SOURCE PASSAGE -
David John Hamill  (born at Ipswich, Queensland on 18 September 1957) is a former Labor Queensland politician, who served in a number of positions including Minister for Transport and Minister Assisting the Premier on Economic and Trade Development, Minister for Education and treasurer. He was elected to the Queensland Parliament as member for Ipswich in 1983 and held the seat until 2001. He was awarded a Centenary Medal in 2001 and in 2009 he made a Member of the General Division of the Order of Australia award.

Early life
Prior to his election he had been a lecturer/tutor in political science at the University of Queensland and later a research officer with the then federal leader of the ALP and later, Governor General Bill Hayden. 

Awarded the Queensland Rhodes Scholarship in 1979, David took a BA (Hons) from Queensland University and then an MA from Oxford.

He was president of the Ipswich Electorate Executive 1982–89. State president, Young Labor, 1978; president Oxley Federal Divisional Executive 1984–88; delegate to various committees, State Council, State Conference and national Conference.

WORK INSTRUCTIONS -
**a)** Translate this sentence from the David Hamill biography into Spanish: "Awarded the Queensland Rhodes Scholarship in 1979, David took a BA (Hons) from Queensland University and then an MA from Oxford."
**b)** Please continue the David Hamill biography, picking up after its final sentence about his party offices.

EXTRACTED INFORMATION -
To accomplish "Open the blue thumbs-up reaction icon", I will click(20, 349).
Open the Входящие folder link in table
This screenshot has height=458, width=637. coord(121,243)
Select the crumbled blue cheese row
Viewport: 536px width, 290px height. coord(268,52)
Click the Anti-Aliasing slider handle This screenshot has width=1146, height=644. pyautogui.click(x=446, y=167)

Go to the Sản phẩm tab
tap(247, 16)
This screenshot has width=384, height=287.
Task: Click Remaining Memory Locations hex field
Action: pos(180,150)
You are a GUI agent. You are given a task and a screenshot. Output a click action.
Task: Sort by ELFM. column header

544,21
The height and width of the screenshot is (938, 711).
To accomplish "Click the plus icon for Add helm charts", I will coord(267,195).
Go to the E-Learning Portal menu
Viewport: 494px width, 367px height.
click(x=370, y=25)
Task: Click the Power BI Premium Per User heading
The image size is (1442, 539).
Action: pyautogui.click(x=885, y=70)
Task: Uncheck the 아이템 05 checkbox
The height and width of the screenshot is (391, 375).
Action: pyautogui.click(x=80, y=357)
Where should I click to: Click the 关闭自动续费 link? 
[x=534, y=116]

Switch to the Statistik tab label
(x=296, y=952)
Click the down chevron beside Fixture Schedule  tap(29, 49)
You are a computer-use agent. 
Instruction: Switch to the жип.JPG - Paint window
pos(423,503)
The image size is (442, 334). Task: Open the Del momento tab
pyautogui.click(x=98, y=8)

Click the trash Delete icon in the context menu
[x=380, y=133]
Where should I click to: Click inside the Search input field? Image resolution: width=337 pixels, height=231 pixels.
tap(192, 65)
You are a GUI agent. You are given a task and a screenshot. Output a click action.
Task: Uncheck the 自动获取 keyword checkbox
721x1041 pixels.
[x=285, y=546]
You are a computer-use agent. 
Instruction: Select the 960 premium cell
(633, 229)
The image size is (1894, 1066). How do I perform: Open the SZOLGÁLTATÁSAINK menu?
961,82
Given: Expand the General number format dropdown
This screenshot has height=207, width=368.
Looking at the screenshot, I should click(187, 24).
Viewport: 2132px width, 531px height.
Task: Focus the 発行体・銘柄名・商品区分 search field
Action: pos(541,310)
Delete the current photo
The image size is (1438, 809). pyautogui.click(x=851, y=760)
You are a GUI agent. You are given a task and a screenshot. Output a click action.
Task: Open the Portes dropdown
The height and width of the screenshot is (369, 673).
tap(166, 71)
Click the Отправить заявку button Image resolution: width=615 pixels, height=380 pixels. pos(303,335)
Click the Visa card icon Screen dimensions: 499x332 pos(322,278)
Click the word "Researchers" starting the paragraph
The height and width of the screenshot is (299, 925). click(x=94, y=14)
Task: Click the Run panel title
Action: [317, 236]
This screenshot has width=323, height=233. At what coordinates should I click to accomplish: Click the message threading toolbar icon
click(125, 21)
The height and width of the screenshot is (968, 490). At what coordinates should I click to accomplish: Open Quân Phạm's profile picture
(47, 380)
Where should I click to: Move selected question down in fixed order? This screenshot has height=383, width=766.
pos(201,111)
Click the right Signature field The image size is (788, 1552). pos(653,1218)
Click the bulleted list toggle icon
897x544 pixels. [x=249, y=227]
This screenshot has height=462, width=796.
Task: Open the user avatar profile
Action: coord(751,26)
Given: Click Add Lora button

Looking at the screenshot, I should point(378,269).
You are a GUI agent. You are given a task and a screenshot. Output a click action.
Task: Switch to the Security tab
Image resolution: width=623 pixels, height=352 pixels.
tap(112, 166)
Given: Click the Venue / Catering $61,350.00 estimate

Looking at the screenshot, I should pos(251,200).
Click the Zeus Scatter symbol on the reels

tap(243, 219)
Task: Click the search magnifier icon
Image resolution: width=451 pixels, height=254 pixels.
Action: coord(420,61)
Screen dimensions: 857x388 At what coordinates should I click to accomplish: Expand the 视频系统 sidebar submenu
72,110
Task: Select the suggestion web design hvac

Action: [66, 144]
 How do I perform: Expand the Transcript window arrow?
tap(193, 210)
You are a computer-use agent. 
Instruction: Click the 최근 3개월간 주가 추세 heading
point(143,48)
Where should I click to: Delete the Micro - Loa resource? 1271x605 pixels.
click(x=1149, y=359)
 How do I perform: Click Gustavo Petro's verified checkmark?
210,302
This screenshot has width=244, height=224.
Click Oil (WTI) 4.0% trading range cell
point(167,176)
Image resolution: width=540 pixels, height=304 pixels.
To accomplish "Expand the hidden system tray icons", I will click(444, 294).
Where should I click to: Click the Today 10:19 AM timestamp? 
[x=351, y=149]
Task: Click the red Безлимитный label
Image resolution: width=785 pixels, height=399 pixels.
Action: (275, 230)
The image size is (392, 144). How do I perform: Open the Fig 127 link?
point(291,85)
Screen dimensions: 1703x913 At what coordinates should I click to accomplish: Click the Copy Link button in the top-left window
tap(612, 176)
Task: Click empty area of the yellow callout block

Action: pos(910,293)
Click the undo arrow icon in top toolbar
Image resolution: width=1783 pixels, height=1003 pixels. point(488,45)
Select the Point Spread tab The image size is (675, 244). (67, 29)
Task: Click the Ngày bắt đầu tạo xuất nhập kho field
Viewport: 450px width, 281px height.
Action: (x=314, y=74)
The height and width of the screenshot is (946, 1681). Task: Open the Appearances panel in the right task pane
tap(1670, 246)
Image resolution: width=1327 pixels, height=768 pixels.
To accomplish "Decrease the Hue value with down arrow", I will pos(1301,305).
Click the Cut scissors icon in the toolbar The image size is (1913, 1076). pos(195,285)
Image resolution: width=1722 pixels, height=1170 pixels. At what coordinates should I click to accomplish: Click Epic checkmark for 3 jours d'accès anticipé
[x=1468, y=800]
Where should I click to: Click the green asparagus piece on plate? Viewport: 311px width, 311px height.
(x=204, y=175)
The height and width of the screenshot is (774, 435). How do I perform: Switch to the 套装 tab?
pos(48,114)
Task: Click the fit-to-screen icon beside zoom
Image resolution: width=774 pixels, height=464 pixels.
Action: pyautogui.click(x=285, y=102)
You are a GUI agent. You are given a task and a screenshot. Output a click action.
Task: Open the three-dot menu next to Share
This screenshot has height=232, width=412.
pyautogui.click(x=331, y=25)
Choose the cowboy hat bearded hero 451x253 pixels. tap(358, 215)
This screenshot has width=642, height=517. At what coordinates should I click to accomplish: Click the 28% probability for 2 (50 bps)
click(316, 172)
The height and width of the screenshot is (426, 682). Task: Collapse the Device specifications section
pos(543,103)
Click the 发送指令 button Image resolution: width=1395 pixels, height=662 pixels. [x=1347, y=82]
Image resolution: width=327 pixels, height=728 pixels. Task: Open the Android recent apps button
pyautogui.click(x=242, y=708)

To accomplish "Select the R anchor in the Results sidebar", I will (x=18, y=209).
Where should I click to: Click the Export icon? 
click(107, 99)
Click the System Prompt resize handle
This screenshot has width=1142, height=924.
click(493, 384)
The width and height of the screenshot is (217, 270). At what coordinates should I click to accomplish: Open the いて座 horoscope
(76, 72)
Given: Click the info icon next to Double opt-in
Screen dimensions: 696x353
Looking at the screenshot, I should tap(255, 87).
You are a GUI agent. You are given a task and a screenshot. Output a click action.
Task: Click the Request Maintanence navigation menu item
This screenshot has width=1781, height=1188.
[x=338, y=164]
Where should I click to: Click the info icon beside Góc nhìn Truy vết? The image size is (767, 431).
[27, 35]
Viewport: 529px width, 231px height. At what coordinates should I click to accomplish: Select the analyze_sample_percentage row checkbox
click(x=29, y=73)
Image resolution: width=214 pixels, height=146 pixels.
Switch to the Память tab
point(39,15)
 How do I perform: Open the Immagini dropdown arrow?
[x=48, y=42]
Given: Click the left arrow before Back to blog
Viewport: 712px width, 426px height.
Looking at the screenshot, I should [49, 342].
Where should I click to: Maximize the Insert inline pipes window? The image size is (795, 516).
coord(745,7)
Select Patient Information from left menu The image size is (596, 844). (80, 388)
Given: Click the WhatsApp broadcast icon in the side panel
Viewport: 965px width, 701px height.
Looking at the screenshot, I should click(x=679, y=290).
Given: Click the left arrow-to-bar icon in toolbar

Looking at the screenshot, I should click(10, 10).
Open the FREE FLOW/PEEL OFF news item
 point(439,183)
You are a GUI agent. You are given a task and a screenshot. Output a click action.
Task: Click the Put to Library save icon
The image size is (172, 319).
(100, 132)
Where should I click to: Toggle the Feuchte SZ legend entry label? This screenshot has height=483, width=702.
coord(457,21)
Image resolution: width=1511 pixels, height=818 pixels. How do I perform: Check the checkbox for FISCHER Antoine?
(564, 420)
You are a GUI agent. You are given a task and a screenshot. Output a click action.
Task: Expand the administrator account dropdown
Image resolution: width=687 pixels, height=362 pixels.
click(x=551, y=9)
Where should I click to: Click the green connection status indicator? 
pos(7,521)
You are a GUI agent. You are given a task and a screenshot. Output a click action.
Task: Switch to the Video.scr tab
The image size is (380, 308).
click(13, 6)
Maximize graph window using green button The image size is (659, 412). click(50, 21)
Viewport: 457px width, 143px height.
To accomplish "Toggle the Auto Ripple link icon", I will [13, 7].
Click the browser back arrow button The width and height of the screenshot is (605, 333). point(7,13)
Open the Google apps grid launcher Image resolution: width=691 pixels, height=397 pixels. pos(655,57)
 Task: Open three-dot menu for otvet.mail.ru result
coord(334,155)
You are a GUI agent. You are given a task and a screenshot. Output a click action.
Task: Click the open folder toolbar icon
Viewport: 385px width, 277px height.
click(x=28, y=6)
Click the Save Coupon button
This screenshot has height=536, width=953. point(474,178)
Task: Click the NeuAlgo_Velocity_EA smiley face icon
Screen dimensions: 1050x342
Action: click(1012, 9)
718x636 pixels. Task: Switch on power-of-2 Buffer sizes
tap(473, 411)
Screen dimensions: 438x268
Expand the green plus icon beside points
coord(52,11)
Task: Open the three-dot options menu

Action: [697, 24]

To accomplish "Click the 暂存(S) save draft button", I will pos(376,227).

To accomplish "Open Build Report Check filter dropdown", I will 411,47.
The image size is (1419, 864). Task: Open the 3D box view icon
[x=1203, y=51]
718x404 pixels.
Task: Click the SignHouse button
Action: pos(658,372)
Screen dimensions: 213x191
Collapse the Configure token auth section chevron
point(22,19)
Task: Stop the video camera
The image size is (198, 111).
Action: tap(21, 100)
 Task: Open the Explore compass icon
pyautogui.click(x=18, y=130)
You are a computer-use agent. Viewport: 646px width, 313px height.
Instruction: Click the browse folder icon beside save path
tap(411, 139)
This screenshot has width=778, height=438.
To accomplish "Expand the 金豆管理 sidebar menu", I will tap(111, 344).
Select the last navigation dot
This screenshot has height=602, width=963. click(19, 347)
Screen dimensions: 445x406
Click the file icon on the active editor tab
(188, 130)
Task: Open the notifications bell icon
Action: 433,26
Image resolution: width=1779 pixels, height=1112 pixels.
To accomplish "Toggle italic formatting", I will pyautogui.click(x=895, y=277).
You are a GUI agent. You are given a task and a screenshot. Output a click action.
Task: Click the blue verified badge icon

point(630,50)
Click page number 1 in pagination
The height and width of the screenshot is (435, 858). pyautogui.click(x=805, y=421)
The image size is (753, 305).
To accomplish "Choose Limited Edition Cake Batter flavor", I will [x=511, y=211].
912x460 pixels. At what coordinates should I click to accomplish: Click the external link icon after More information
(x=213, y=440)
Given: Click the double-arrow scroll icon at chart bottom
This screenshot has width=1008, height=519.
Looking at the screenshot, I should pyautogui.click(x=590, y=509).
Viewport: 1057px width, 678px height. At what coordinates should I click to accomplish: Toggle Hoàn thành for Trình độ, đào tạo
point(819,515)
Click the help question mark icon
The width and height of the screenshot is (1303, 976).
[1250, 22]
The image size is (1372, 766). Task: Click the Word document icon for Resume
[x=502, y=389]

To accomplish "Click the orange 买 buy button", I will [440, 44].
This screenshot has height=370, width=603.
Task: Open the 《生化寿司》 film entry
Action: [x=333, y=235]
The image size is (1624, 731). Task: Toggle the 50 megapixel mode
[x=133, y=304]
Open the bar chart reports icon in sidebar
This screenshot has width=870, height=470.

PER-TASK ANSWERS -
**a)** Galardonado con la beca Rhodes de Queensland en 1979, David obtuvo un BA (Hons) en la Universidad de Queensland y después un MA en Oxford.

**b)**
Political career
Elected on 22 October 1983 as the State Member for Ipswich following the retirement of Sir Llew Edwards. In Opposition between 1983 and 1989 he was variously Opposition Spokesperson on Family Services, Youth and Education.

From December 1989 until February 1996, he was a member of the Goss Labor Cabinet, initially as Minister for Transport and Minister Assisting the Premier on Economic and Trade Development, where he undertook fundamental reform of the transport system and particularly Queensland Rail, and then as Minister for Education. He served as Shadow Treasurer between 1996 and 1998, before becoming treasurer with the election of the Beattie Labor government. He held this position until his retirement from the parliament in 2001. In his role as Treasurer he represented Queensland in negotiations leading to the introduction of the Goods and Services Tax in Australia.

After retiring from Parliament, Hamill undertook a PhD degree at the University of Queensland, and published his research as a book The impact of the new tax system on Australian Federalism. He has served as a director or chairman of several corporations and NGOs including Prime Infrastructure Holdings, the Australian Red Cross Blood Service, Queensland Museum, the Senate of the University of Queensland and Regional Development Australia, Ipswich and West Moreton Inc. He is currently a director of Brookfield Infrastructure Partners LP and Brookfield Business Partners LP, and chairs the boards of the Gladstone Airport Corporation, UQ College and Ensham Workers' Entitlements Fund. He is also a member of the board of the Australian Red Cross Society.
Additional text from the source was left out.